A clashing of swords. Kelsie, torn from her concentration, looked to her right. Yonan was being forced back right enough. Engaging him were two manlike figures and a creature which might have been out of a nightmare. Yet he parried and thrust as if he had erected such a wall of steel many times before.

“The jewel—hold—the jewel!” Wittle had broken her chant and was close to the girl, raking painfully down Kelsie's arm with crooked fingers.

Yes—the jewel. She looked back to the battle over the basin world. And her folly brought a gasp from her. For one of the gems was spinning slower and slower, there were no more sparks cast off to start those alternate fires on the ground below. The red beam of light no longer strove to battle the jewels and their sparks, instead it raised, struck straight at Wittle, at her.

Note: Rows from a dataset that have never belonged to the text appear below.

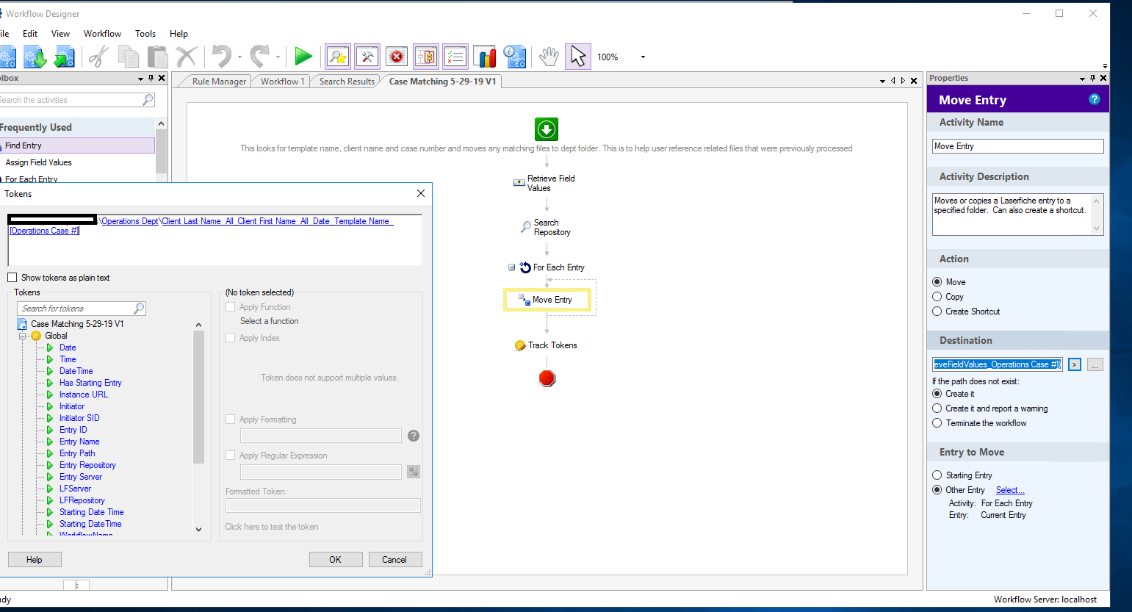This screenshot has height=612, width=1132.
Task: Click the green Run workflow play button
Action: tap(303, 57)

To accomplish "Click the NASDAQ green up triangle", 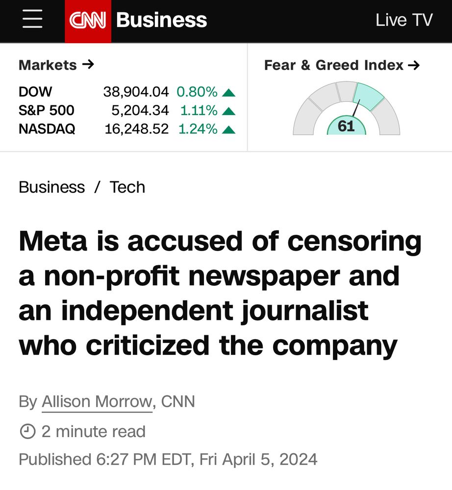I will (228, 129).
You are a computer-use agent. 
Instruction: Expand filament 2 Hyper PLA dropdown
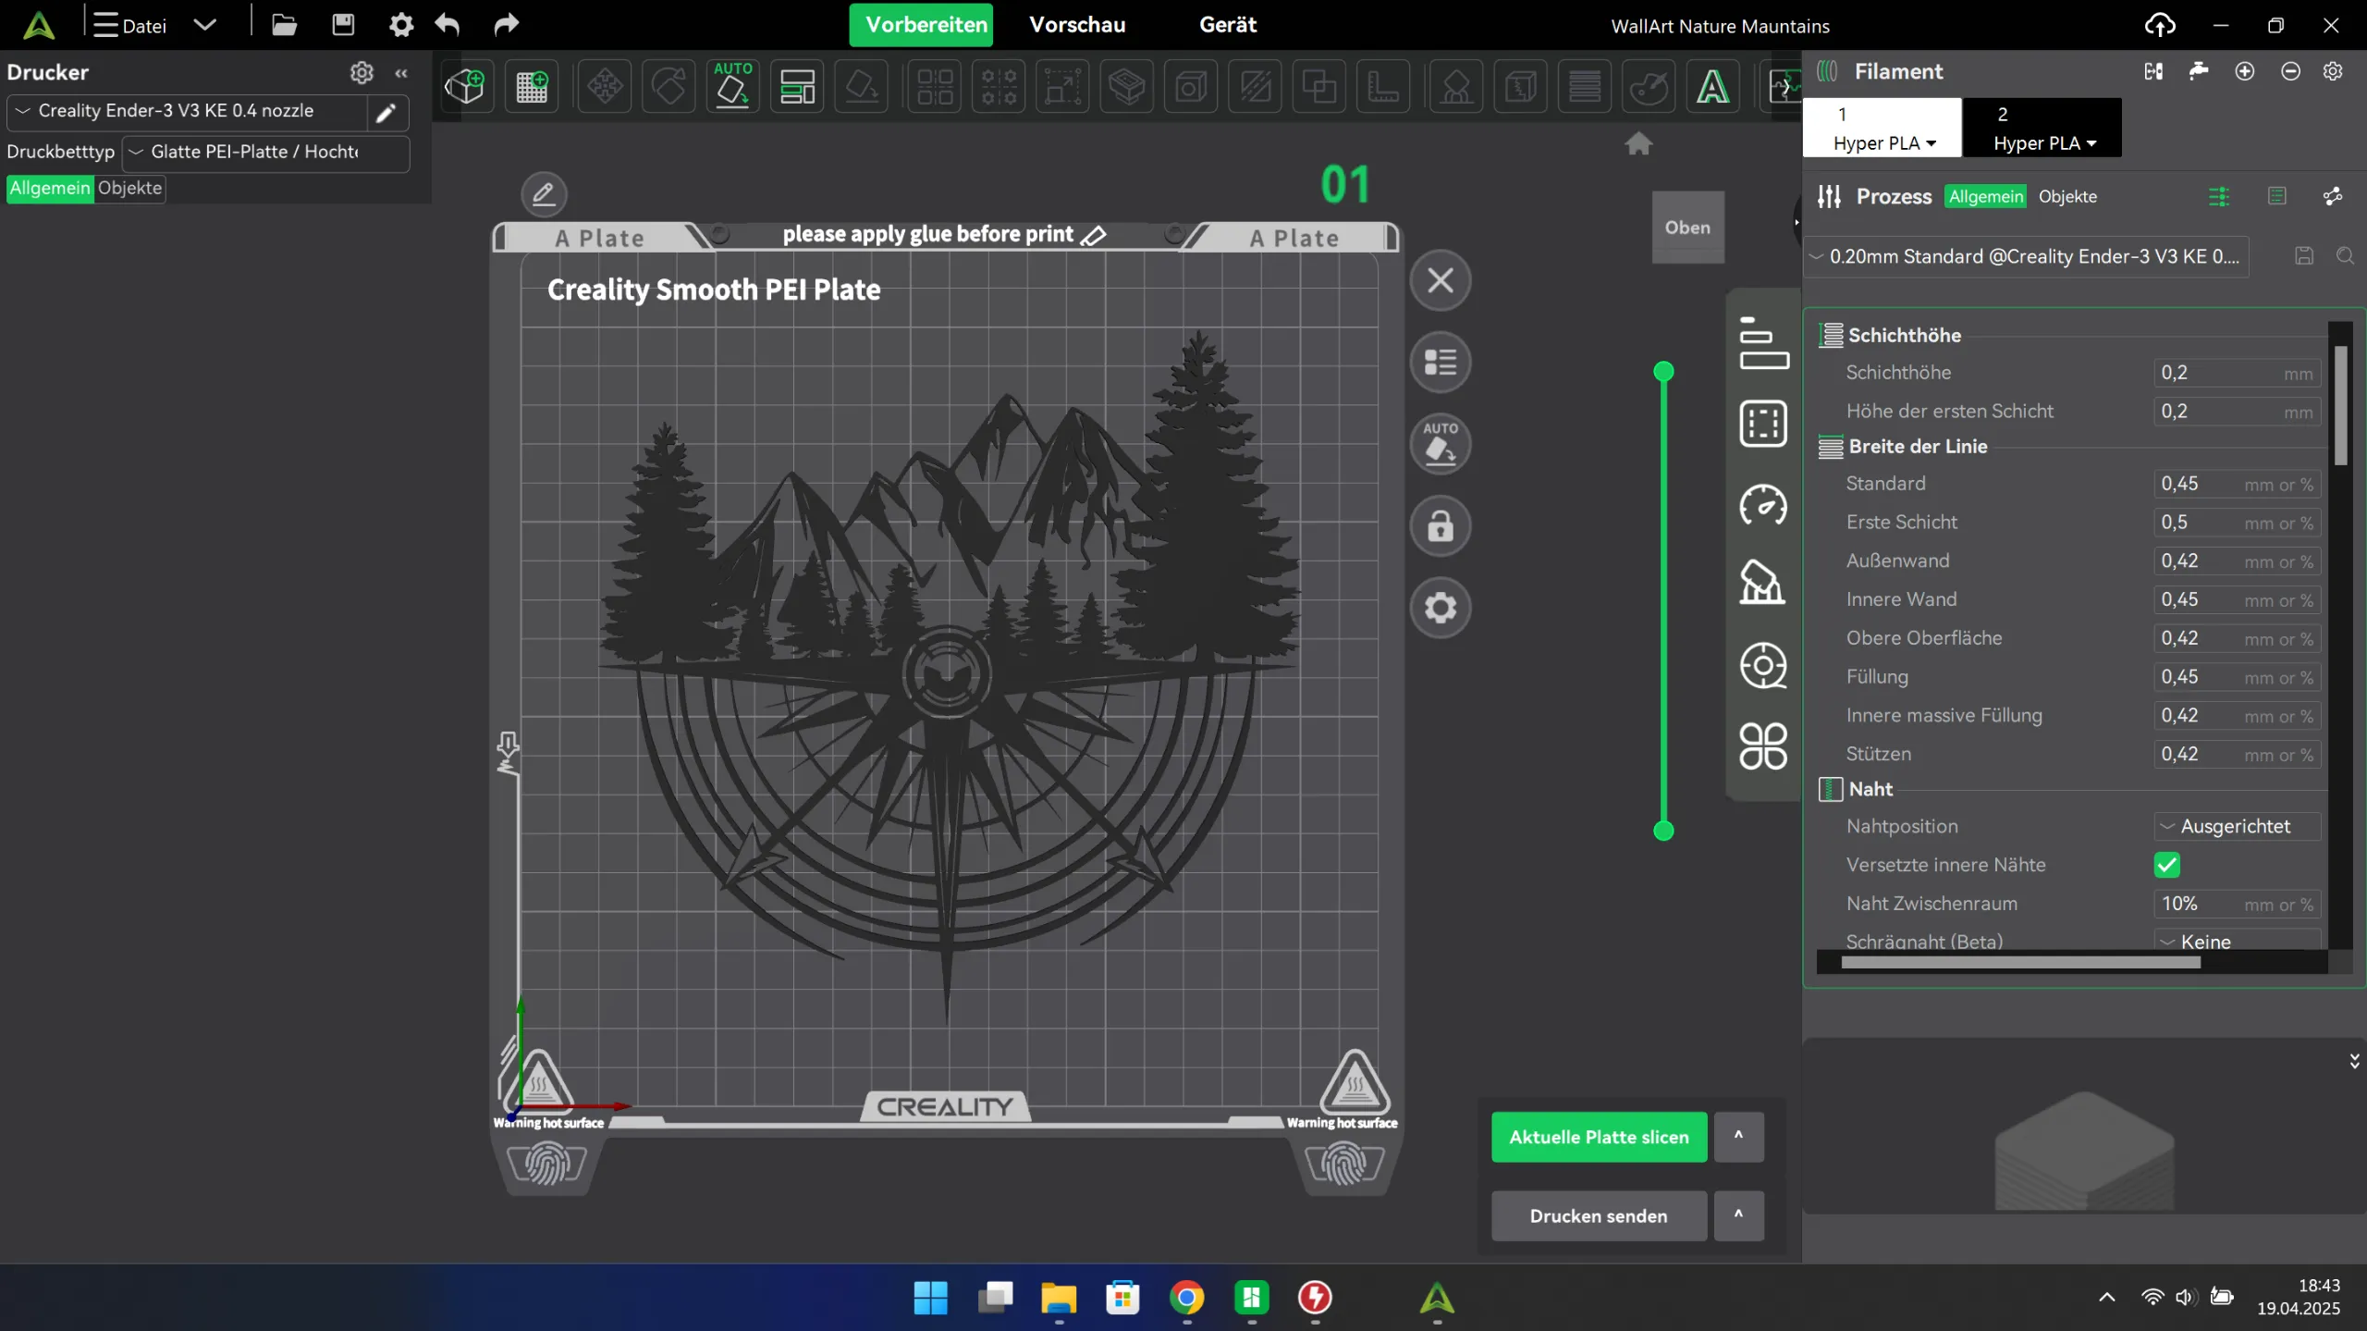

It was like being caught within a wave of liquid filth. All that was cruel, wrong, seedlings of evil in her own nature answered that red beam. Now Kelsie had to fight—not that—but what lay within herself. All the small meannesses which she had ever been capable of and had yielded to arose in her memory, all her failures and self-doubts near overwhelmed her. What was she doing here risking her life and perhaps more than mere physical life, in this battle? She had no reason to defend a world into which she was not born, with which she had no ties. No, that jewel she had cherished belonged to a dead woman, a woman who had suffered the same penalty for her foolhardiness that Kelsie was about to have visited on her.

She had no powers such as Wittle and all the rest had prated of ever since she had arrived here. What was she trying to do?

That small part of her which had doubled and scoffed throughout all the days and nights she had traveled thrust aside barriers in her mind and came to her. She need only rise, let go her tenuous tie with the jewel, and she could walk out of here in freedom—no, in more than freedom, for those of the other side offered gifts—

Their gifts! Perhaps they might have won her but they went too far and showed her their bribes. If she did nothing here which was to their harm why should they offer more than to let her withdraw from the field? She shook her head against their mind pictures, no longer subtle—no longer dealing with her own thoughts and fears. She saw images slipping by so fast she could hardly seize upon any of the individual pictures. Did she want to rule—be sure there would be a throne for her. Did she want treasures—a wavery picture of such floated there. Did she want revenge—cruel and bloody pictures flashed by. Did she want this world before her to play with, to change to her fancy, to hold its whole destiny—to—

Her will arose again and fastened upon the slower spinning jewel. She was no witch, this power had been lent her second-hand. But neither did she want what had been offered her. Will it—will the end of that other—that which was the red flame now ringing her about, its heat reaching for the seeds of her anger and striving to turn them toward its own goal.